LG - 机器学习   CV - 计算机视觉   CL - 计算与语言   AS - 音频与语音 RO - 机器人

转自爱可可爱生活

摘要:学习遵循图像编辑指令、面向目标检测的扩散模型、通过扩大规模训练通用习得优化器、只用语言数据学习视觉任务、基于指令的任务感知检索、基于对齐感知训练的高保真神经辐射场、扩散模型的置信区间、通过从扩散模型学习文本嵌入进行极端生成式图像压缩、大规模视觉和视觉-语言任务通才模型

 

1、[CV] InstructPix2Pix: Learning to Follow Image Editing Instructions

T Brooks, A Holynski, A A. Efros
[UC Berkeley]
InstructPix2Pix:学习遵循图像编辑指令。本文提出一种根据人的指令编辑图像的方法:给定一幅输入图像以及告诉模型该做什么的书面指令,所提出的模型可以按这些指令完成图像编辑。为了获得这个问题的训练数据,本文结合了两个大型预训练模型的知识——一个语言模型(GPT-3)和一个文本到图像模型(Stable Diffusion)——来生成一个大型的图像编辑实例数据集。条件扩散模型InstructPix2Pix是在生成的数据上训练的,并在推理时推广到真实图像和用户编写的指令。由于它在正向传递中进行编辑,不需要对每个样本进行微调或逆转,该模型可以在几秒钟内快速编辑图像。本文展示了对各种输入图像和书面指令的引人注目的编辑结果。

We propose a method for editing images from human instructions: given an input image and a written instruction that tells the model what to do, our model follows these instructions to edit the image. To obtain training data for this problem, we combine the knowledge of two large pretrained models -- a language model (GPT-3) and a text-to-image model (Stable Diffusion) -- to generate a large dataset of image editing examples. Our conditional diffusion model, InstructPix2Pix, is trained on our generated data, and generalizes to real images and user-written instructions at inference time. Since it performs edits in the forward pass and does not require per example fine-tuning or inversion, our model edits images quickly, in a matter of seconds. We show compelling editing results for a diverse collection of input images and written instructions.

https://arxiv.org/abs/2211.09800

 

2、[CV] DiffusionDet: Diffusion Model for Object Detection

S Chen, P Sun, Y Song, P Luo
[The University of Hong Kong & Tencent AI Lab]
DiffusionDet: 面向目标检测的扩散模型。本文提出DiffusionDet,一种新的框架,将目标检测表述为一个从噪声框到目标框的去噪扩散过程。在训练阶段,目标框从真实的框扩散到随机分布,模型学习逆转这一噪声过程。在推理中,该模型以渐进的方式将一组随机生成的框细化为输出结果。对标准基准的广泛评估,包括MS-COCO和LVIS,表明DiffusionDet与之前成熟的检测器相比取得了良好的性能。本文工作带来了目标检测方面的两个重要发现。首先,随机框虽然与预定义的锚或学习的查询有很大的不同,但也是有效的目标候选。第二,作为代表性的感知任务之一,目标检测可以通过生成的方式来解决。

We propose DiffusionDet, a new framework that formulates object detection as a denoising diffusion process from noisy boxes to object boxes.
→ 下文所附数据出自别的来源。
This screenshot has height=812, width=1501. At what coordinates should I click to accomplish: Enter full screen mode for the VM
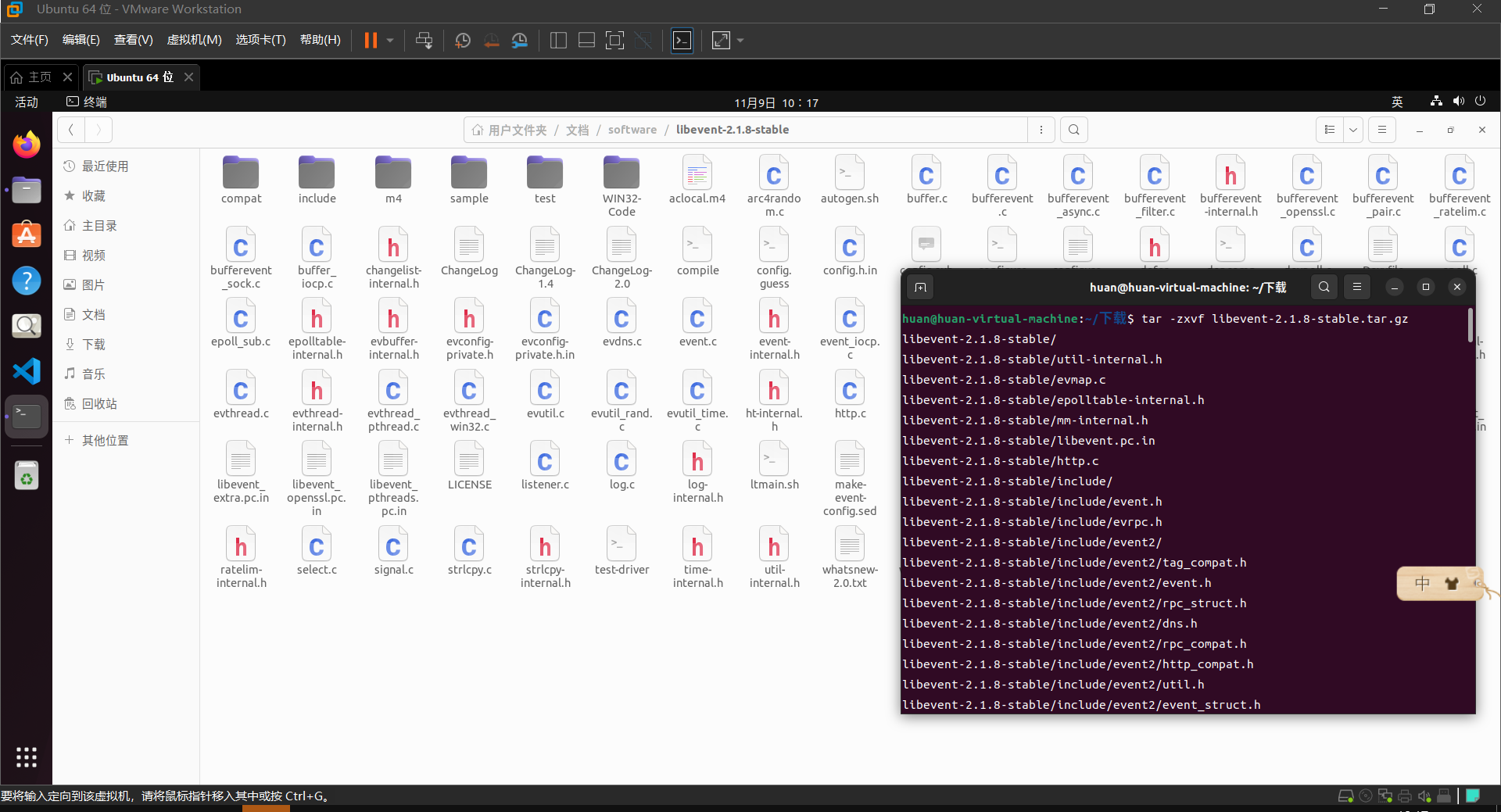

During training stage, object boxes diffuse from ground-truth boxes to random distribution, and the model learns to reverse this noising process. In inference, the model refines a set of randomly generated boxes to the output results in a progressive way. The extensive evaluations on the standard benchmarks, including MS-COCO and LVIS, show that DiffusionDet achieves favorable performance compared to previous well-established detectors. Our work brings two important findings in object detection. First, random boxes, although drastically different from pre-defined anchors or learned queries, are also effective object candidates. Second, object detection, one of the representative perception tasks, can be solved by a generative way. Our code is available at this https URL.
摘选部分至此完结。